Identificando o Amianto: O Que Você Precisa Saber
Muitas pessoas olham para uma telha antiga de fibrocimento e se perguntam: “Será que tem amianto?”. A verdade é que, à primeira vista, é quase impossível ter certeza. Embora a presença de amianto seja comum em materiais de fibrocimento instalados antes das proibições (2005 em Portugal, 2017 no Brasil), a única forma de confirmar a sua existência é através de uma análise laboratorial especializada. Não confie em métodos caseiros ou na aparência do material; a segurança exige precisão.
Sinais de Alerta e a Necessidade de Análise Profissional
Se a sua propriedade foi construída ou renovada antes das datas de proibição, e possui materiais como telhas, caixas d'água, tubulações ou portas corta-fogo de fibrocimento, há uma alta probabilidade de que contenham amianto. Materiais que estão danificados, quebrados, esfarelando ou que foram cortados ou perfurados são particularmente preocupantes, pois é nesse estado que as fibras de amianto podem ser libertadas para o ar. Contudo, a mera suspeita não é suficiente. Para uma confirmação definitiva e segura, é imperativo:
- Contratar um Técnico ou Empresa Especializada: Estes profissionais têm o conhecimento e os equipamentos necessários para recolher amostras do material de forma segura, minimizando a libertação de fibras.
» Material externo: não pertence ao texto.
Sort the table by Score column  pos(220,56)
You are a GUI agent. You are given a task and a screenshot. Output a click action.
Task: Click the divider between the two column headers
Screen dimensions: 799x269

- Análise em Laboratório Acreditado: As amostras recolhidas são enviadas para um laboratório que realizará testes específicos para determinar a presença e o tipo de amianto. Esta é a única forma de obter uma resposta conclusiva e fiável.
Lembre-se: tentar recolher as amostras por conta própria pode ser extremamente perigoso e contraproducente, pois pode inadvertidamente libertar as fibras tóxicas no ambiente.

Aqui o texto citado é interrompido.